* SOURCE EXTRACT *
One of the most consequential steps in a Florida divorce is the division of marital property. For many spouses filing for divorce, that property includes pensions. These retirement plans are not always easy to divide. And while a pension may be subject to division, a portion of it may be considered separate property. Making sure your rights and interests are protected, regardless of which party you are in the divorce, is why you retain the services of a knowledgeable family law attorney.
Orlando Family Team works with spouses who have pensions and those who want to claim a portion of the other party’s pension. No matter which side of the divorce you are on, we can help.
The Basics Of Florida Marital Property Division
All marital property, including pensions and other retirement plans, is subject to division through a process known as equitable distribution. “Equitable” does not mean equal, it means fair. That means when a court assesses the property that belongs to the marriage (the marital estate), it will consider how to divide it in a manner that is most fair to both spouses.

* SET TASKS *
1. Answer these questions using the Florida divorce text:
(a) What may part of a pension be considered, even if the pension is subject to division?
(b) By what process is all marital property divided?
(c) What term does the text give for the property that belongs to the marriage?
2. Carry on the Florida divorce text on dividing pensions from where it stops.
The listing that follows has no connection to the Florida divorce text.

* STORED DATA *
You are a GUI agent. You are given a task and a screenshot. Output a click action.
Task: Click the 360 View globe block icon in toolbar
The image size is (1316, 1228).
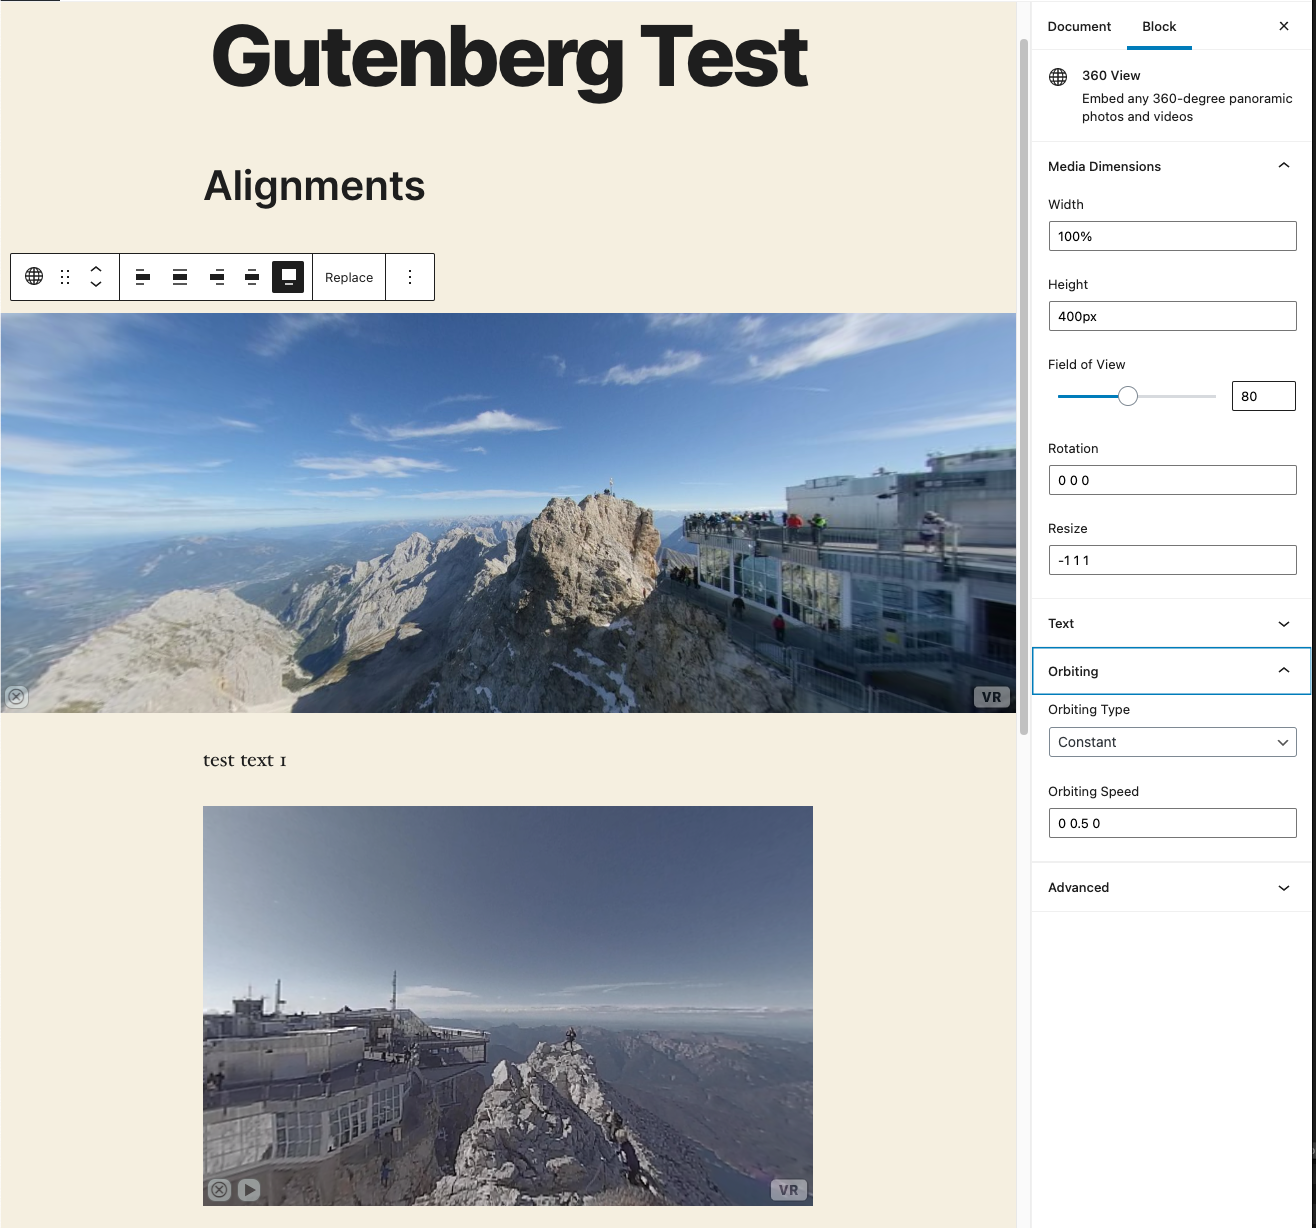[x=34, y=277]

* RESPONSES PER TASK *
1.
(a) Separate property.
(b) Equitable distribution.
(c) The marital estate.

2.
To determine this, Florida courts look at several statutory factors. Those include, but are not limited to, the following:
- The relative economic circumstances of both spouses
- The contribution to the marriage by each spouse, including as a homemaker
- The contribution of one spouse to the career or educational opportunities of the other
- How long the spouses were married
- The debts and liabilities of both spouses
This analysis is only used to divide marital property, which is everything acquired during the marriage. Separate property, on the other hand, is anything owned before the marriage.
How Are Pensions Treated In a Divorce?
Concerning pensions and other retirement accounts, anything acquired after the marriage will be considered marital, whereas anything that was acquired before the marriage will be considered separate. Of course, it’s rarely that black and white. Many spouses acquire pensions before their marriage and then see them grow during the years they are married. Whatever value the pension had before the marriage is still the separate property of the spouse who owns it. However, any value added to the pension after the date of marriage will be marital and therefore subject to equitable distribution.
Challenges With Dividing Pensions
Pensions are sometimes referred to as defined benefit retirement plans. That’s because they provide income according to a formula once the pension holder retires. These are different than what are called defined contribution plans, which include things like 401(k)s and IRAs. Such plans have a number value of assets in them that can be cashed out. Conversely, pensions usually have no cash-out value and must be distributed monthly.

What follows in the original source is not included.